From romance to the tough love of a father comes the alternative ‘Mother****er’, then rock & roll song, ‘Bruce Lee’, as mere fillers that offer little beneath their intriguing titles.

However, Williams drifts from his usual style to surprise us with ‘Sensitive’, in which he successfully manages to surf the on-going popularity of electronic dance music without losing his distinctively warm voice by singing in falsetto. The same electronic vibe slows its pace in the pensive ‘Time on Earth’; featuring singer/songwriter, John Grant, the song has a strong resemblance to ‘Feel’ with its overall mood and backing vocals.

Although Grant is overshadowed by Williams -both vocally and musically- in ‘Time on Earth’, he shines in ‘I Don’t Wanna Hurt You’, which is a Euro pop masterpiece; the choir backing vocals guide the steady disco rhythm to a dramatic orchestral peak that explodes in the last quarter of the song. 

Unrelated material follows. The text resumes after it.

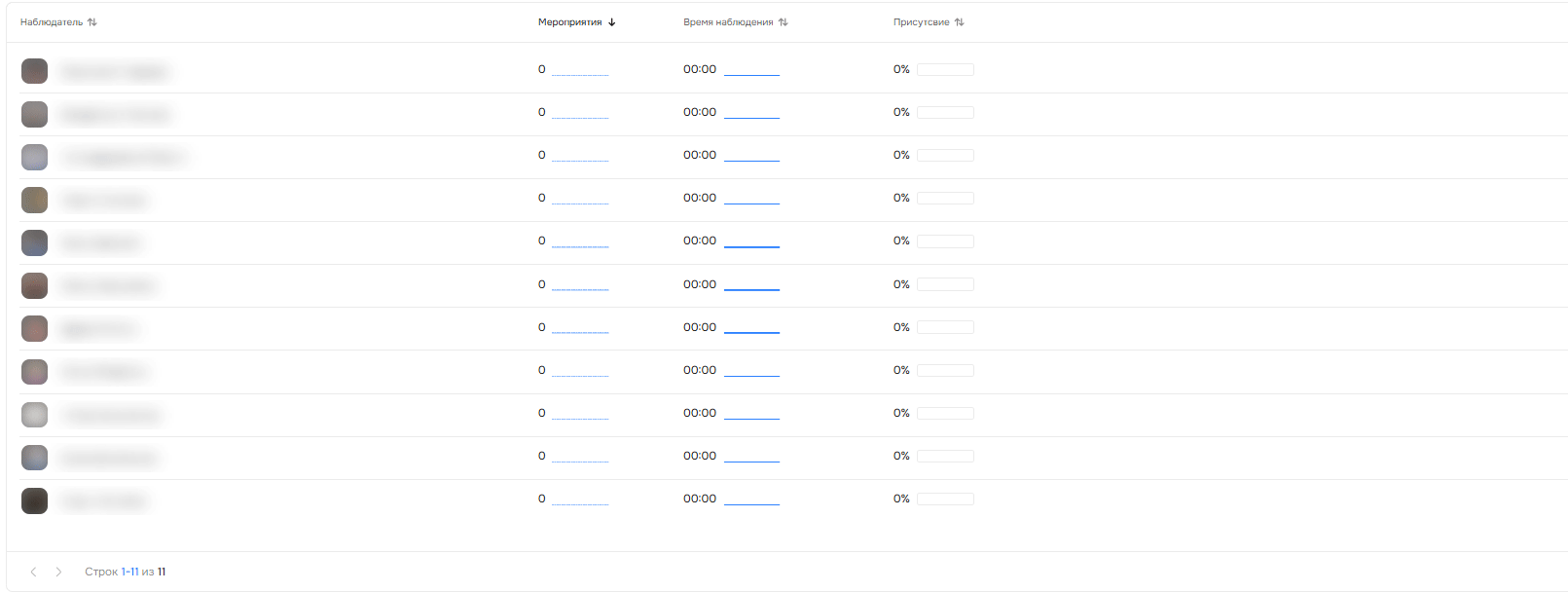The image size is (1568, 592).
Task: Open the blurred observer name in fourth row
Action: tap(104, 201)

Also featured on the album American singer/composer, Rufus Wainwright; ‘Hotel Crazy’ has a chilled swing feel and an effeminate air of an actress in a 1950’s musical. This last collaboration might not be a highlight in the album, but fares better than ‘Pretty Woman’ –co-written with Ed Sheeran- which happens to be the weakest of the collaborations -if not the worst song in the album; from the sexualized lyrics to the Spanish guitars playing in the background, the song is a bad copy of any of Ricky Martin’s 90’s hit songs.

But Williams is inspired by none other but himself in ‘David’s Song’ and ‘Sensational’; while the first -the artist’s tribute to his late manager, David Enthoven – has the same musical style of ‘Angels’, the second resembles ‘Let Love be Your Energy’ in its uplifting rock mood.

 Williams unapologetically being himself is one the best things about The Heavy Entertainment Show; he knows who he is as an artist and where he stands in the ever-changing field of entertainment. The safe-played The Heavy Entertainment Show may not attract a new crowd, but it will definitely impress an avid Robbie Williams fan.